12.1. The customer warrants that the goods, manufactured by us in accordance with the customer’s instructions or specifications do not infringe third-party rights. In the case that we are held liable by a third party for an alleged infringement of protective rights relating to the manufacture or delivery of such goods, the customer will indemnify us against any and all such claims. In such a case, we will only take defense action if the customer requests us to do so bindingly confirming at the same time that the customer will bear all costs related to such an action. In such a case, we will be entitled to demand provision of security with respect to the costs of litigation.

12.2 The customer may only use documents and drawings provided to the customer as well as constructive services and proposals provided by us for the design and manufacture of aluminum profiles, windows, doors and drums for the agreed purpose. It is forbidden to him to make them accessible to third parties without our consent or to make them the subject of publications.

13. Production Equipment, Stencils, Confidentiality

13.1 Models and Stencils must be sent to us free of charge. Stencils sent to us will be returned with the delivery. If, by way of exception, no return is made, we shall keep the stencils for three months after the delivery date. If the customer does not request the return within this period, we are entitled to destroy / dispose of the stencils after this period without any claims for compensation against us. The liability for damage or loss during the period of custody is determined by the general principles. Each stencil must be marked with the name, the type of glass, the visible side or the designations „top“ or „bottom“. In case of differences between order and stencil, the dimension of the stencil is decisive for production.    Stencils must be made of a material that does not change its dimensions in climatic or humid conditions. Since the glass comes into direct contact with the stencils during processing, the material must have a smooth surface to avoid scratches or scrapers. Stencils must reproduce the entire glass pane to be delivered true to the original and in the nominal size. Partial stencils are only permitted in exceptional cases and only if the part not covered is exactly represented in size and position on the partial model. For small glass panes below a certain square meter size of the panes, a minimum surface will be charged. We will be happy to inform you about this surface on request.
The calculation of the surface is 1:1 rounded to full cm, taking one decimal place into account. For model panes, the smallest circumscribing rectangle is used.

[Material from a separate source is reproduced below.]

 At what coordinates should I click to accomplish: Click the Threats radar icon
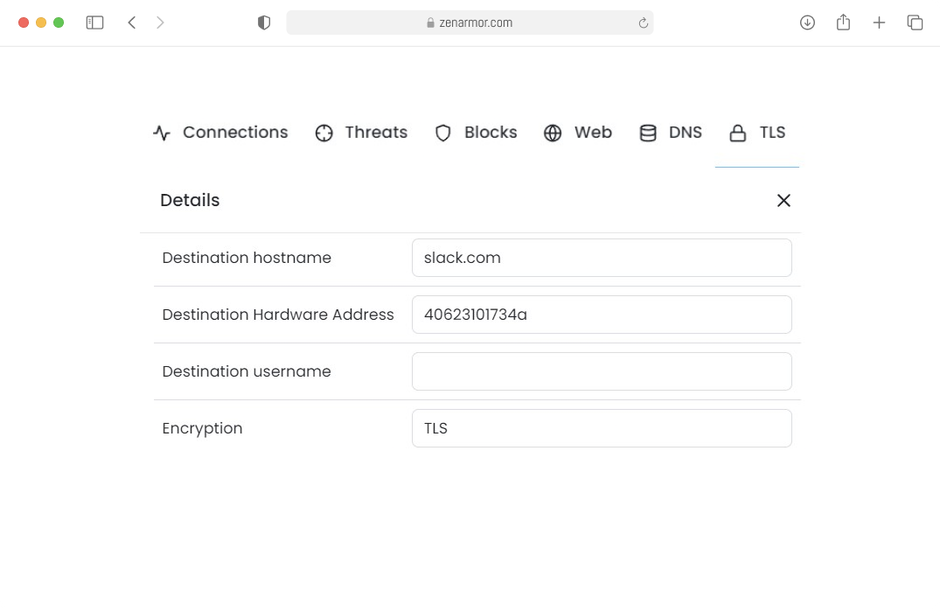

13.2 The customer, likewise us, is obliged to treat as a trade secret all commercial and technical details which are not public knowledge and which are mutually known to each other through the business relationship. Drawings, models, stencils, samples and similar items may not be transferred or otherwise made accessible to third parties. The reproduction of such objects is only permitted within the scope of the operational requirements and the copyright provisions.

14. Data Protection

The handling of the business relationship is supported by a data processing system. Accordingly, the customer‘s data (address, delivery products, delivery quantities, prices, payments, cancellations, etc.) are recorded in an automated file and stored until the end of the business relationship. You can find our privacy policy at www.glassline.de/en/data-protection.html.

15. Place of Performance, Place of Jurisdiction

The place of performance for all services from the contractual relationship is Adelsheim.
The place of jurisdiction for all disputes arising from the contractual relationship or in connection with it, including actions on bills of exchange, is the court with local jurisdiction for Adelsheim.